▶ _SOURCE DATA_:

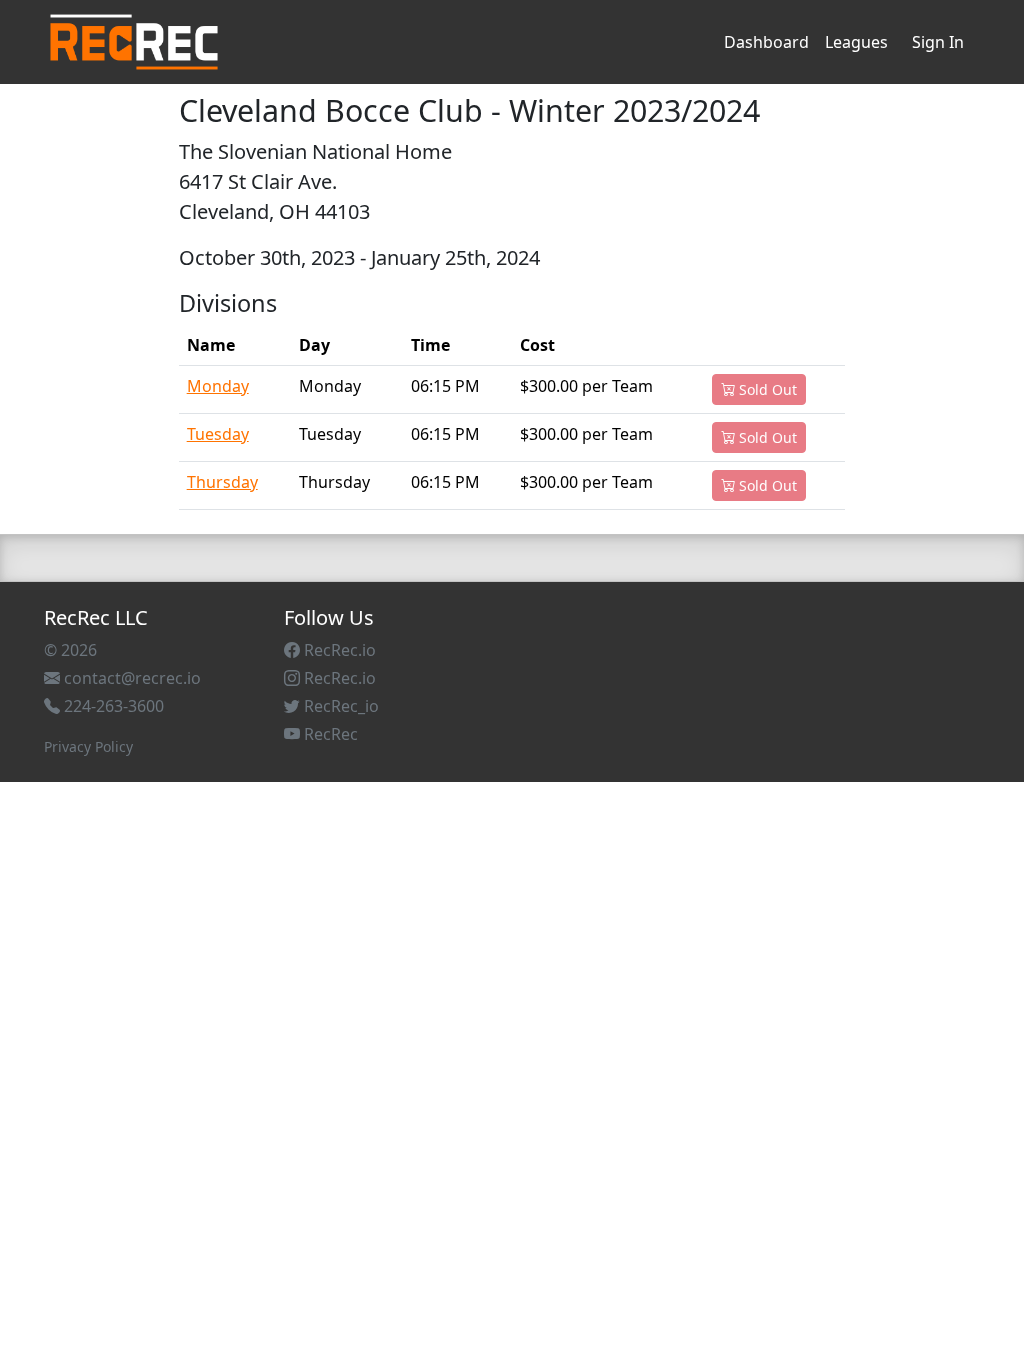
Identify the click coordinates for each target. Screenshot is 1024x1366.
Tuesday (218, 434)
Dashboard (766, 42)
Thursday (222, 482)
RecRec (329, 734)
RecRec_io (339, 706)
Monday (218, 386)
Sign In (938, 42)
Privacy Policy (88, 746)
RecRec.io (338, 650)
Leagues (856, 42)
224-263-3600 (112, 706)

▶ _WHAT THIS TASK INVOLVES_: Give back each line above exactly, with pictures dropped.

▶ _TASK RESPONSE_:
Identify the click coordinates for each target. Screenshot is 1024x1366.
Tuesday (218, 434)
Dashboard (766, 42)
Thursday (222, 482)
RecRec (329, 734)
RecRec_io (339, 706)
Monday (218, 386)
Sign In (938, 42)
Privacy Policy (88, 746)
RecRec.io (338, 650)
Leagues (856, 42)
224-263-3600 (112, 706)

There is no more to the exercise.